(Data listing)

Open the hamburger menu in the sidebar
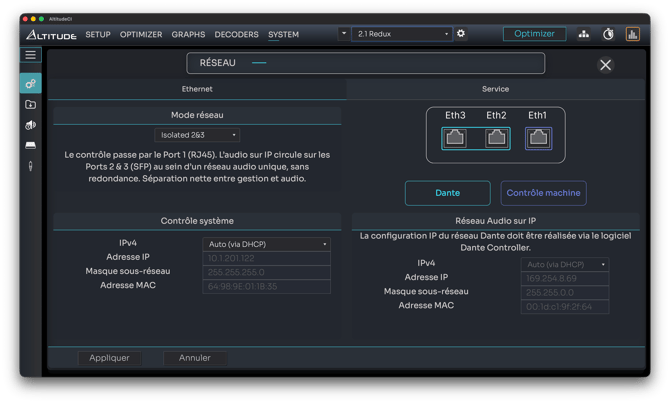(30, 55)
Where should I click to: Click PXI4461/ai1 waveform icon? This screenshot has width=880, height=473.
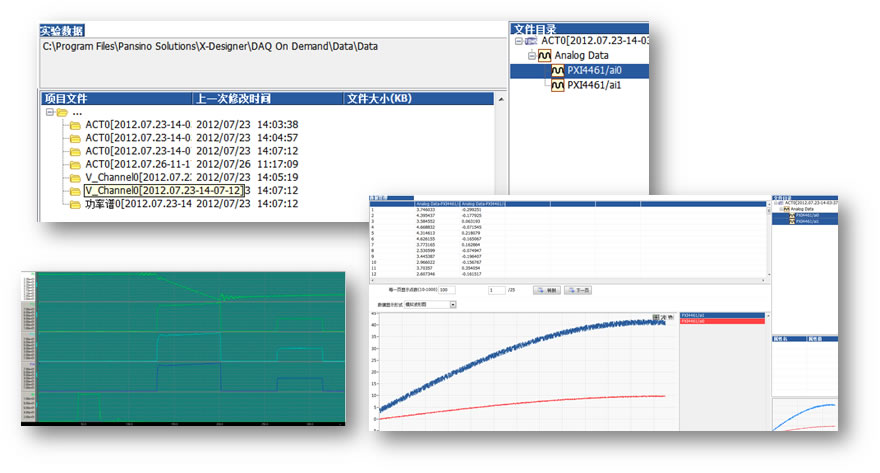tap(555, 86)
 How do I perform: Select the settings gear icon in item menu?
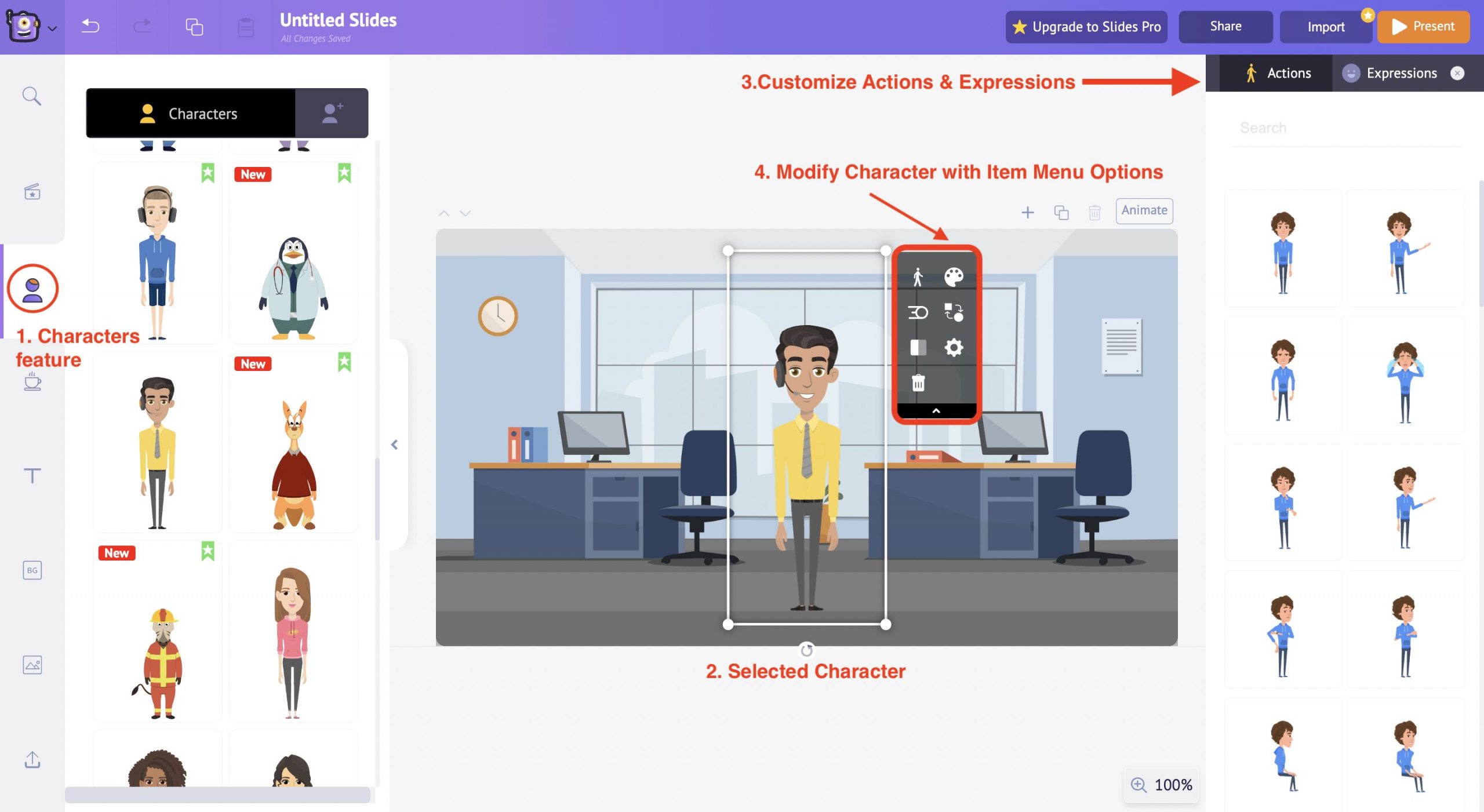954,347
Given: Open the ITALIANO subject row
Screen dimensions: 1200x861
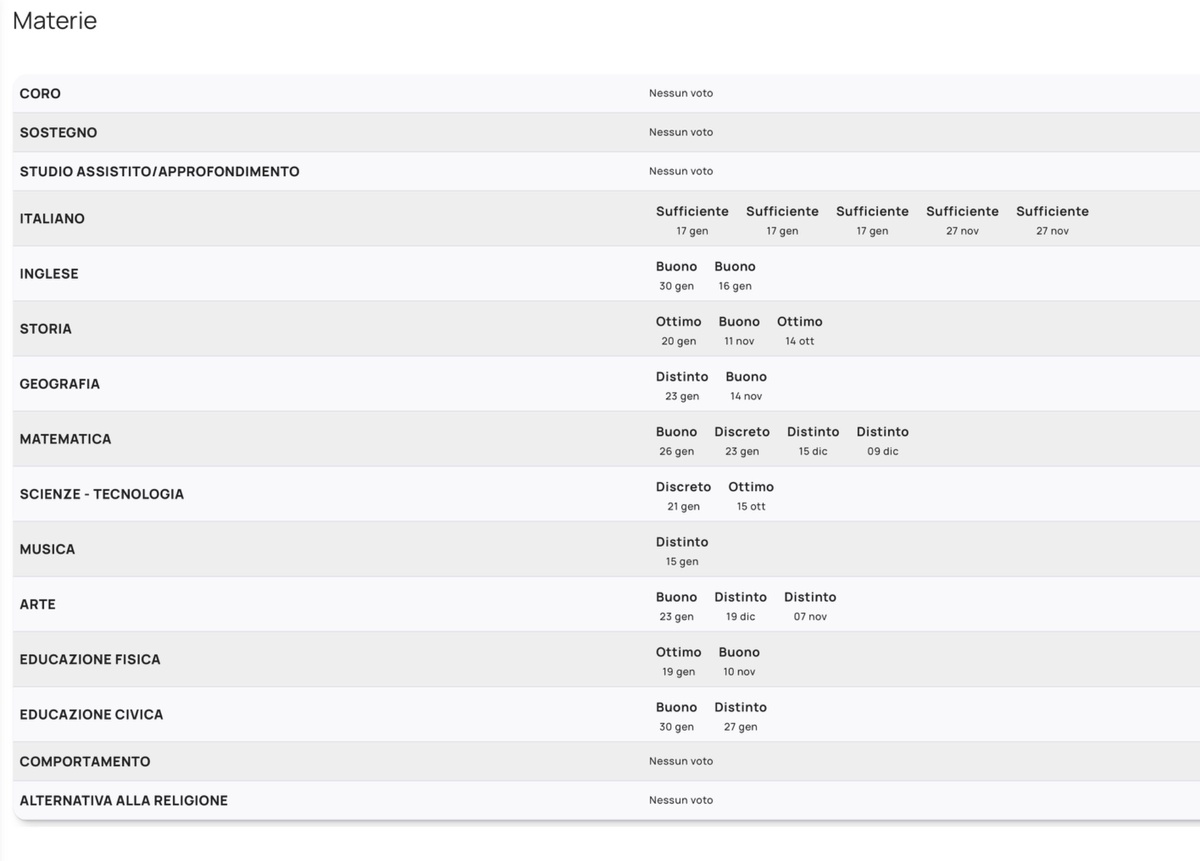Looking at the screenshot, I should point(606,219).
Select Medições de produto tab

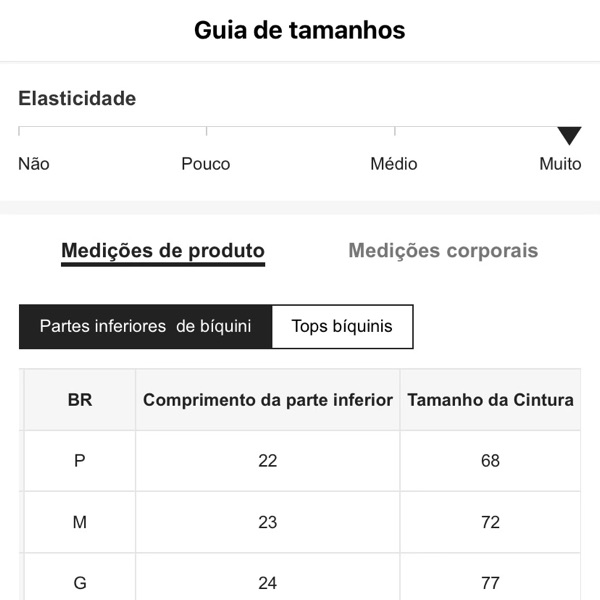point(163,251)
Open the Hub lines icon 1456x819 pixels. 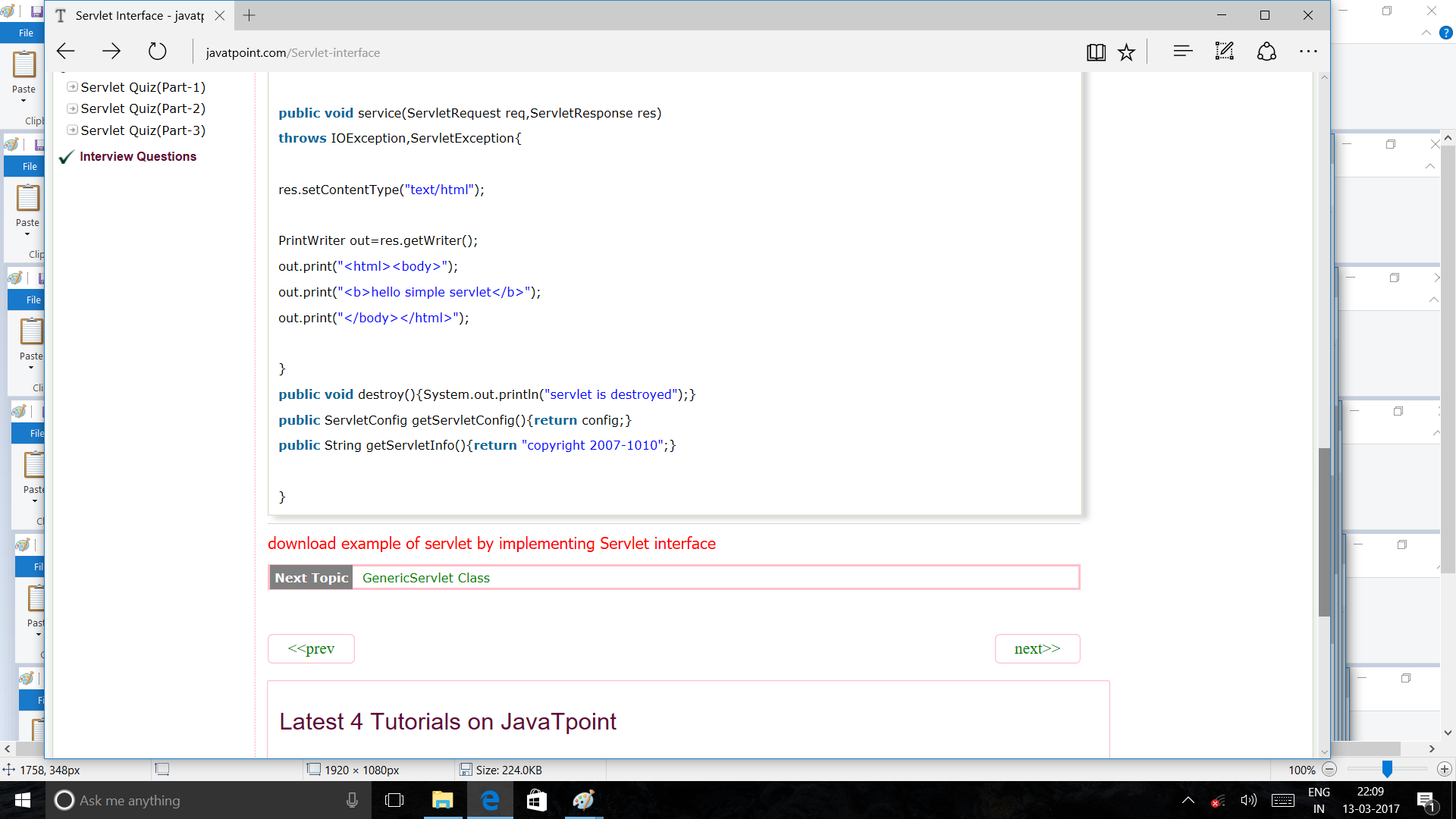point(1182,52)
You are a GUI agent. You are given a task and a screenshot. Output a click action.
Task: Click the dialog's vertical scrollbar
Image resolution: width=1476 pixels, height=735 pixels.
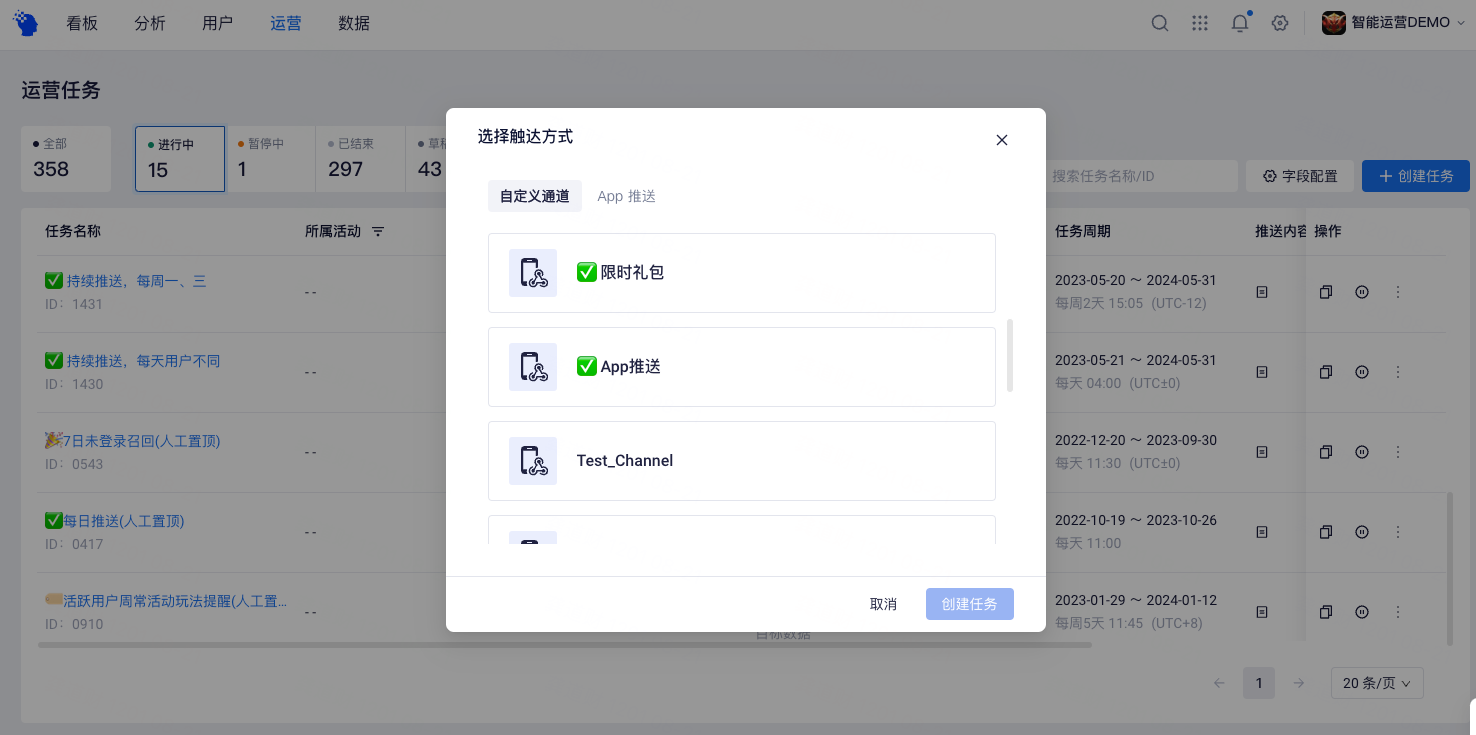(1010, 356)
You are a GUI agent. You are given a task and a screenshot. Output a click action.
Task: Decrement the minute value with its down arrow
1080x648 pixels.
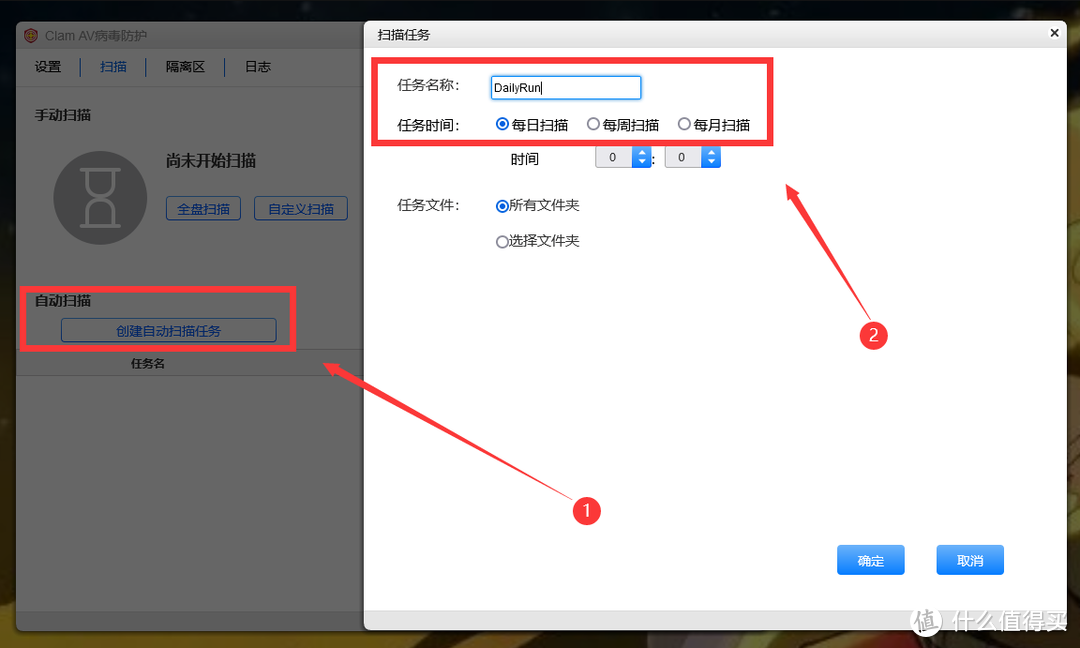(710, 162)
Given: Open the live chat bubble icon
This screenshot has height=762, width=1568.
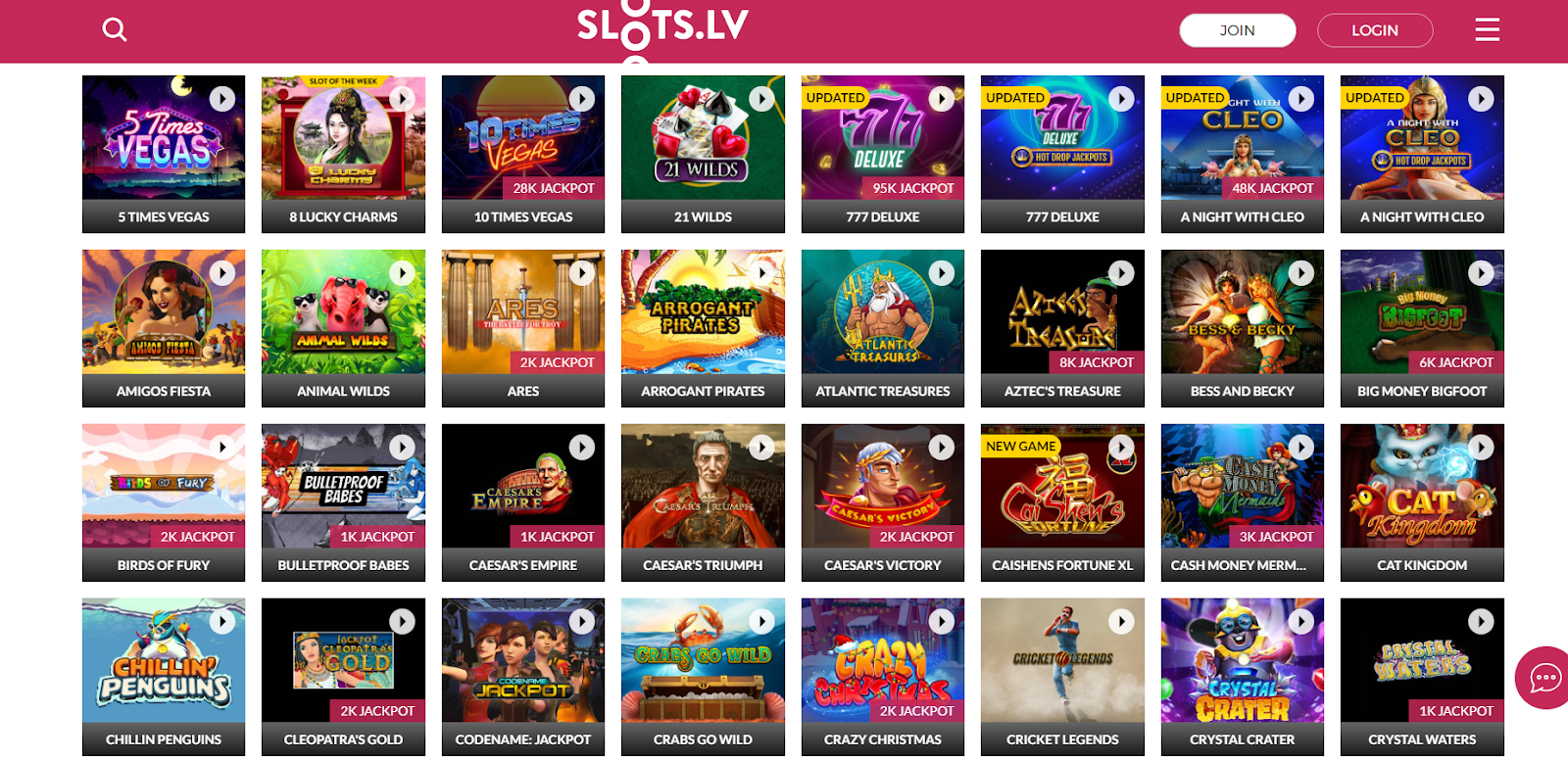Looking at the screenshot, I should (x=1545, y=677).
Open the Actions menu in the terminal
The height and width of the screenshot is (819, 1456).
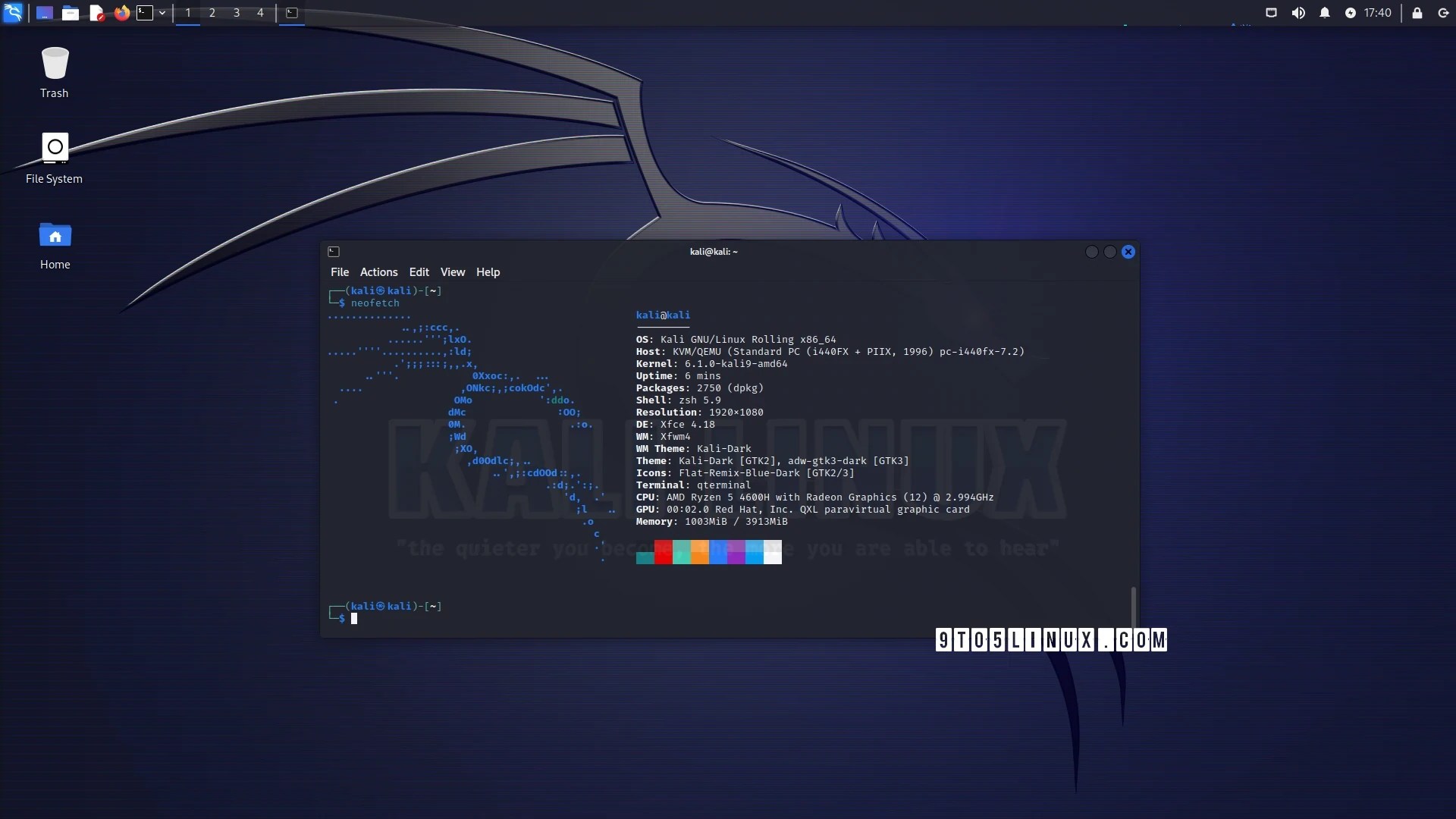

### Stated problem
Reproduce the lines of the entries verbatim, beginning with the line that contains "Given: Open the live chat bubble icon" and continuing through the end of the entries, with both ends included. Leave the pictures out of the reproduction.

### Expected answer
Given: Open the live chat bubble icon
This screenshot has height=762, width=1568.
Looking at the screenshot, I should (x=1545, y=677).
Open the Actions menu in the terminal
The height and width of the screenshot is (819, 1456).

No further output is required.